Dans les heures très avancées de la soirée, des kuluna ont sauvagement agressé quatre personnes dans un quartier très fréquent de la commune de Ngiri-Ngiri avant de prendre la fuite. Cependant, ces quatre personnes dont les identités n’ont pas été révélées, ont été blessées grièvement à la machette le week-end dernier, vers 22 heures au croisement des avenues Kwilu et Khartoum dans cette partie de la municipalité par des voyous communément appelé « Zoulous » de l’écurie « Mudjadji » du duo Djaggar Yannick, ont rapporté à l’ACP quelques habitants de cette commune.


En effet, les victimes qui revenaient d’une réunion de leur club, étaient attaquées par cette bande d’inciviques qui les ont blessées avant de les dépouiller de tous leurs biens (Téléphones portables, montres, argent, souliers), a-t-on indiqué de même source. Auparavant, a poursuivi la source, le même groupe d’inciviques s’était attaqué à un autre passant aux environs de 19 heures.

Ce dernier a été copieusement rossé et dépouillé d’une somme de 200 dollars américains. Alertés, les éléments de la police sont intervenus en retard sans mettre la main sur ces malfaiteurs qui drogués, opèrent souvent à cet endroit, et narguent l’autorité en commettant des actes répréhensibles sous le regard impuissant des habitants de cette municipalité.

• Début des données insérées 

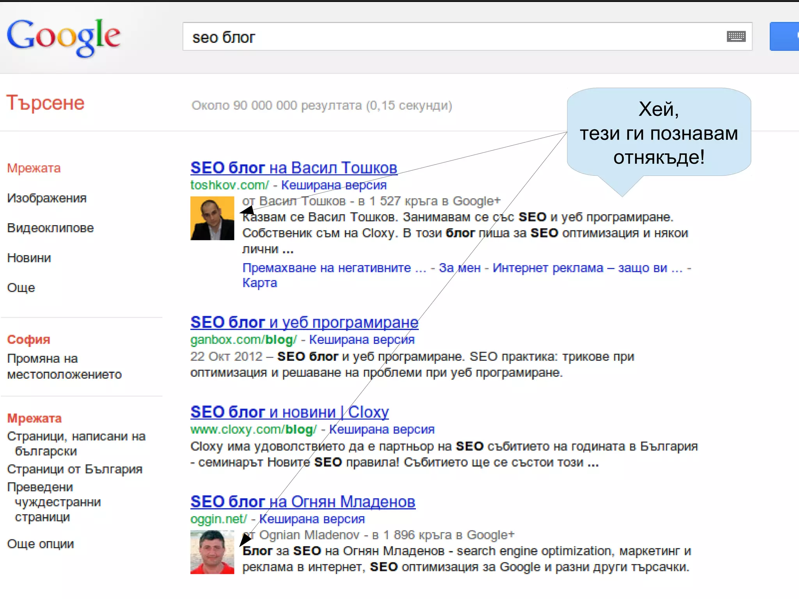Open 'SEO блог на Огнян Младенов' result
The width and height of the screenshot is (799, 599).
[x=303, y=502]
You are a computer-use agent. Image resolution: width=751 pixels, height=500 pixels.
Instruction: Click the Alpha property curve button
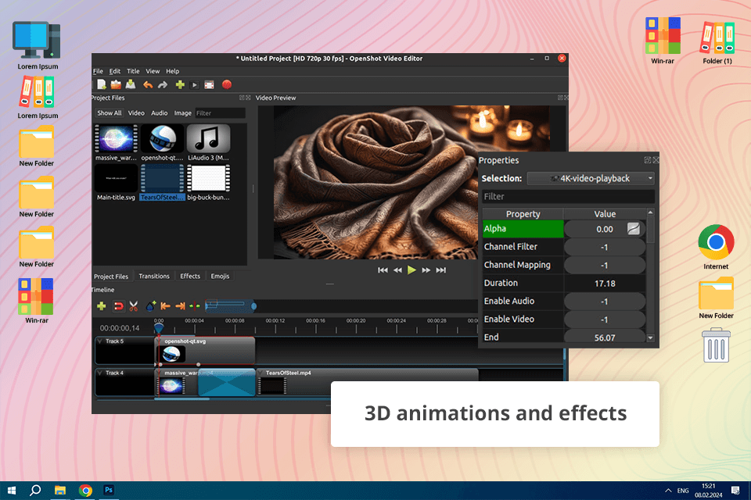[634, 229]

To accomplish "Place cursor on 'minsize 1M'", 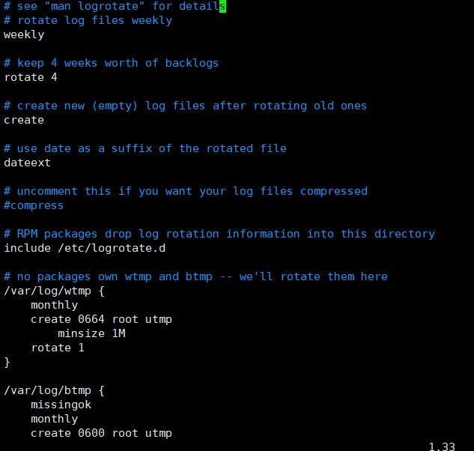I will 91,333.
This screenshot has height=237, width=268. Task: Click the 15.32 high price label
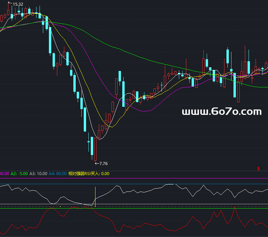[x=18, y=4]

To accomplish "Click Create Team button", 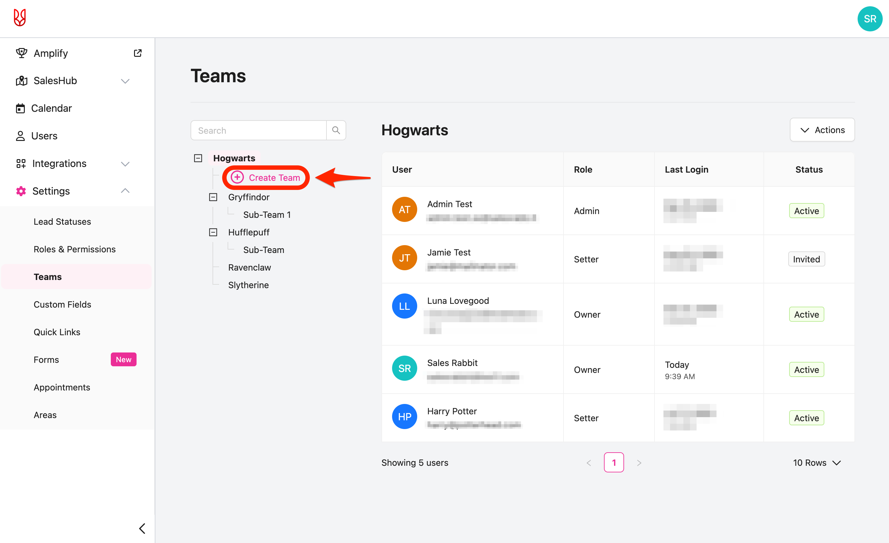I will pos(266,178).
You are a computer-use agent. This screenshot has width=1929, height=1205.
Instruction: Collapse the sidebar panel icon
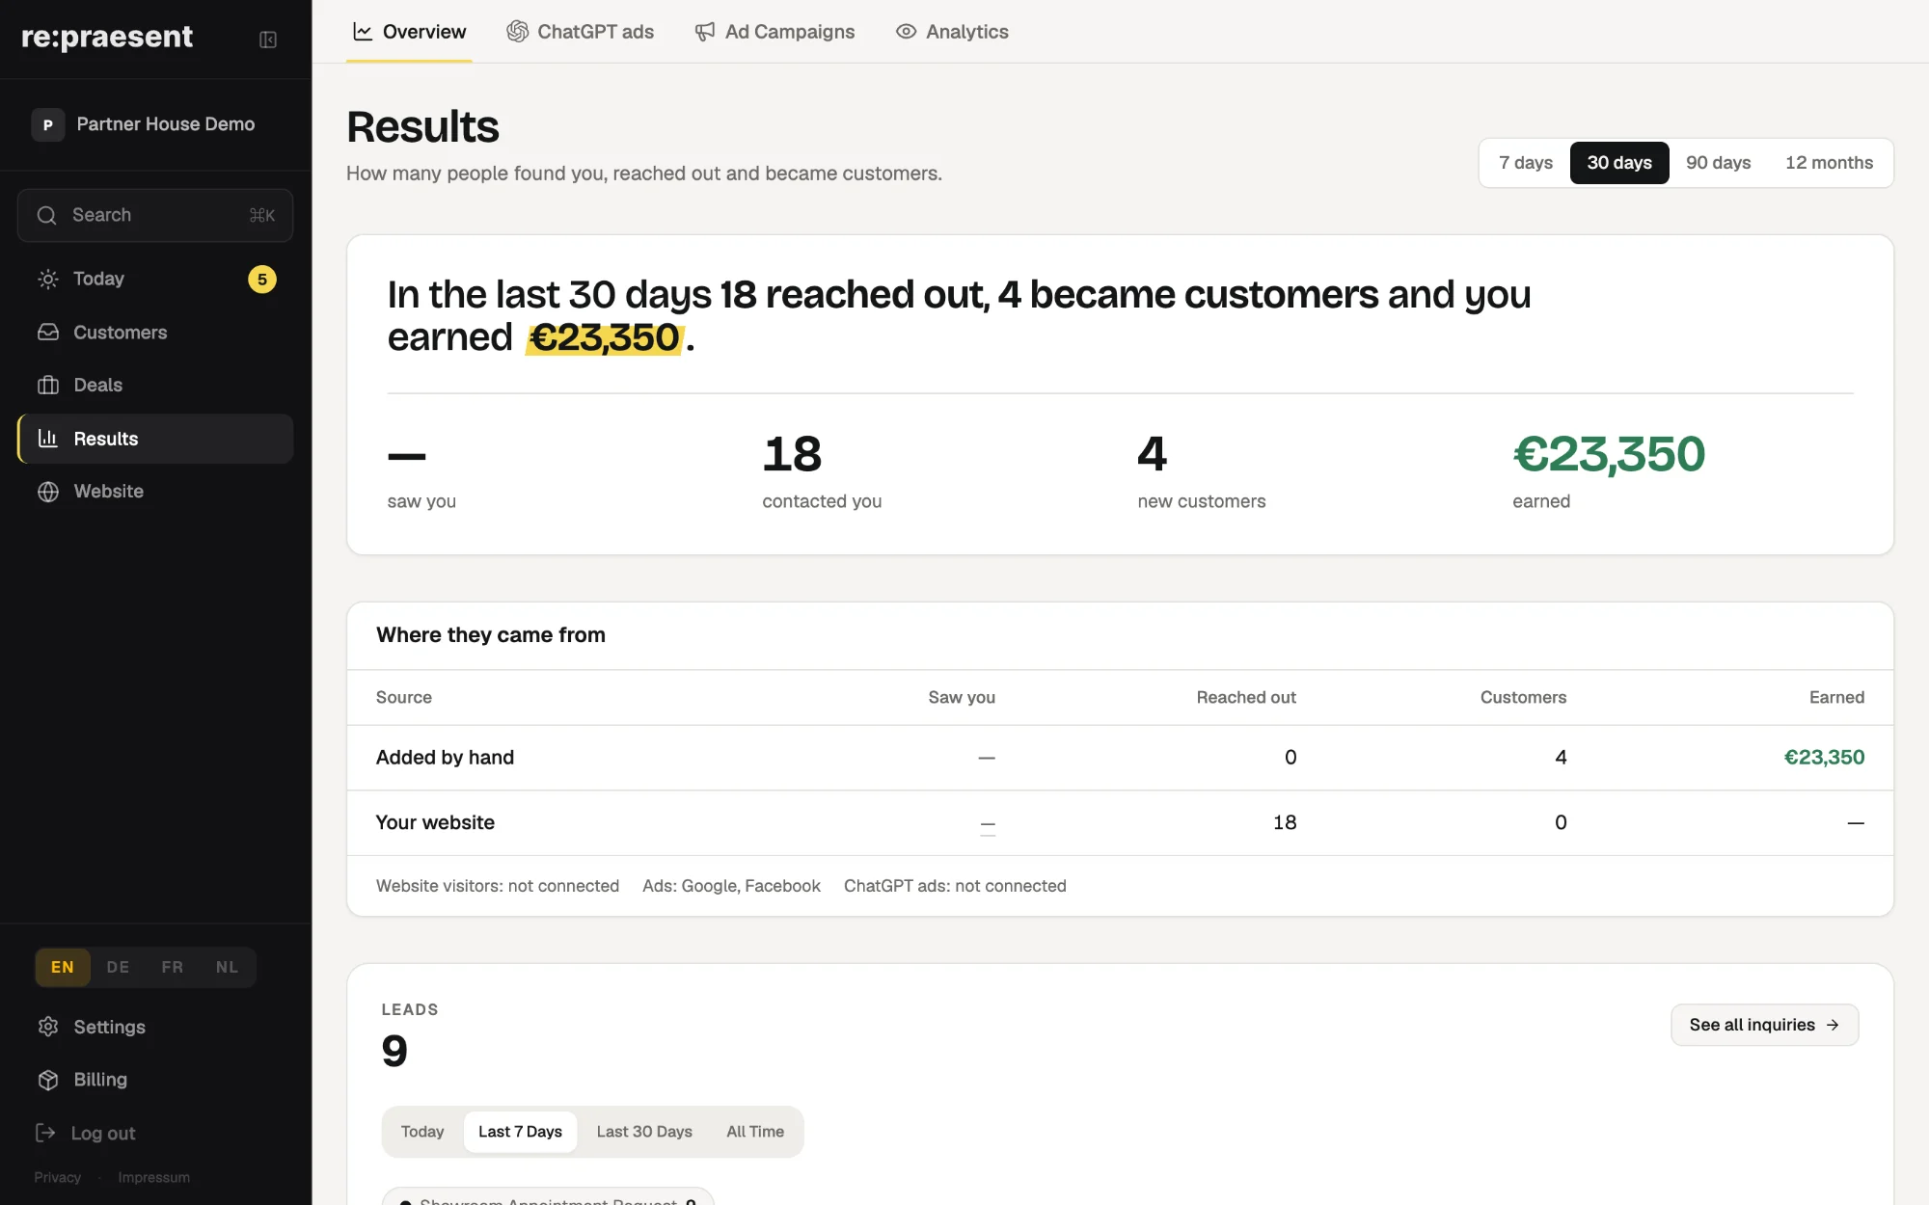[268, 40]
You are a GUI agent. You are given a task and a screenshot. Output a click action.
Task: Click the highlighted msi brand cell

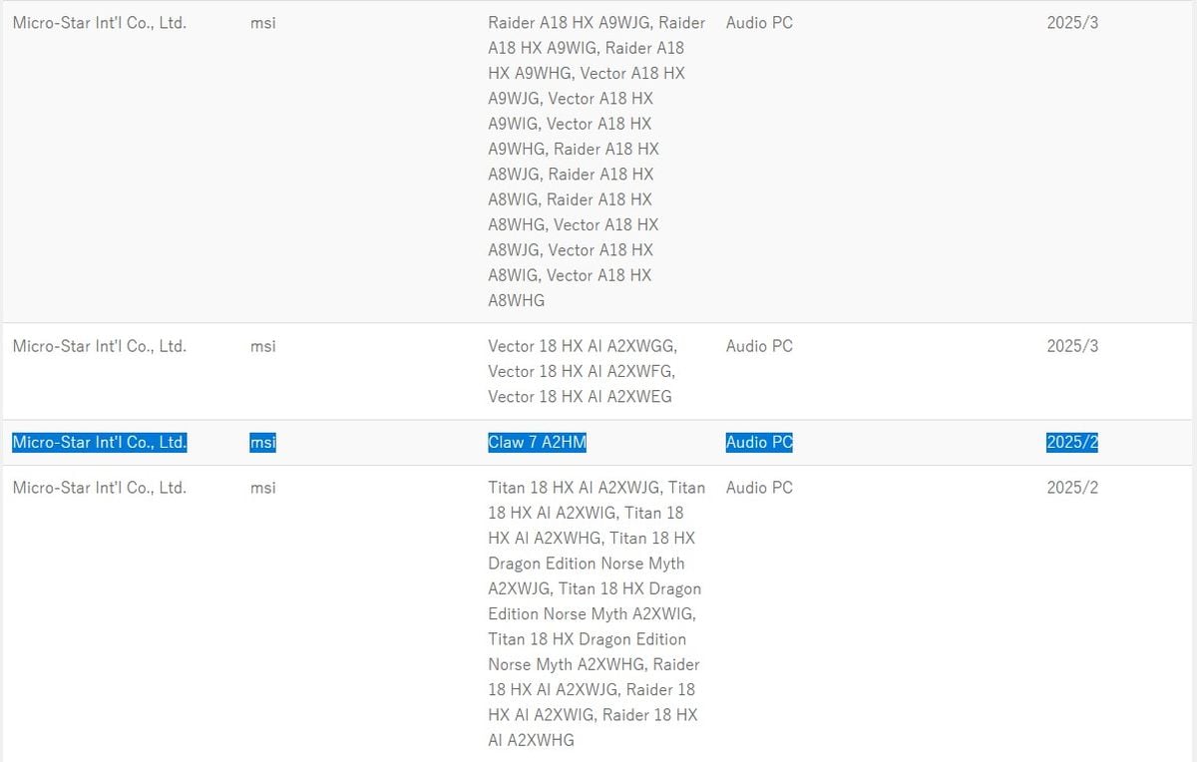(x=262, y=443)
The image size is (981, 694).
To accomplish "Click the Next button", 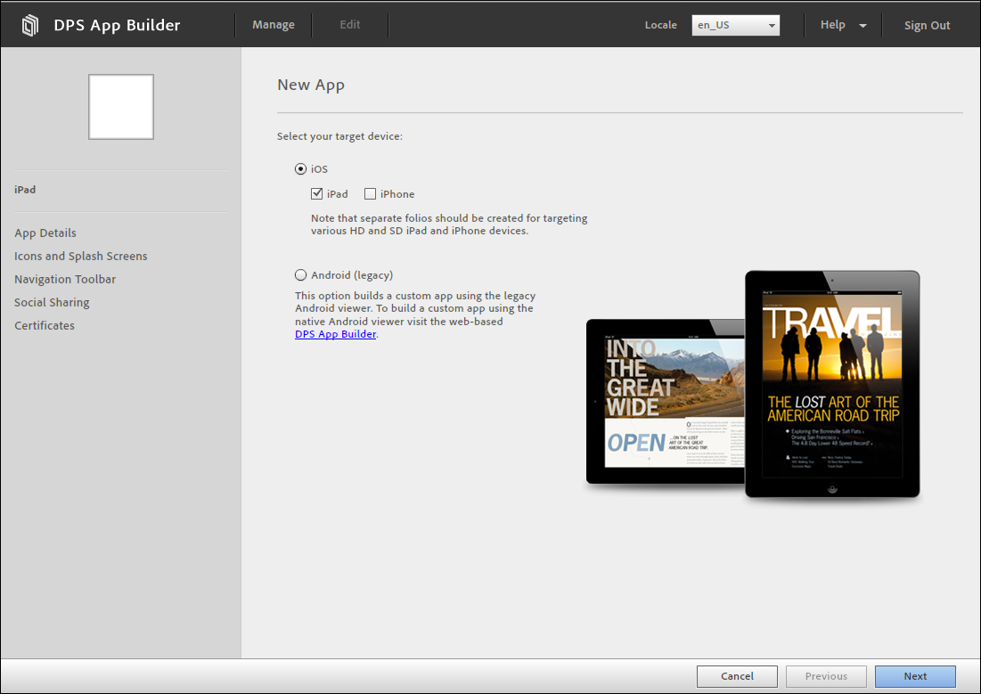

Dans la soirée, plusieurs d’entre eux s’y trouvaient. Comme d’habitude... Armés de leurs machettes. Apparemment, ils étaient assis quand ces hommes sont arrivés et se sont jetés sur eux en les frappant violemment avec une machette. L’une des victimes, a été atteinte à la tempe, mais superficiellement. En revanche, celui qui semblait être son compagnon a été plus grièvement blessé au bras : il souffrait d’une profonde entaille, et sous le choc, l’os allait se casser. Il s’en est fallu de peu pour que le bras soit carrément sectionné.
 
Ils ont aussitôt été transportés au centre hospitalier, dans un état grave, mais leurs jours ne seraient pas en danger. Mais le plus surprenant, c’est qu’ils n’ont pas été agressés par l’un des leurs, comme cela arrive parfois, pour régler un quelconque différend. Encore hagards, d’autres témoins qui ont été spectateurs plus ou moins proches de la scène, racontent : « On n’a rien compris ! On ne connaissait pas ce gars.

Plus, leur méfait accompli, et voyant arriver témoins, curieux ainsi que les autres groupes des pomba, les hommes à la machette ont pris la fuite en courant, poursuivi par des gars du quartiers. Qui n’ont pas pu les rattraper.

Par conséquent, ces habitants en appellent à l’autorité compétente de prendre des mesures qui s’imposent pour mettre un terme à ce banditisme urbain.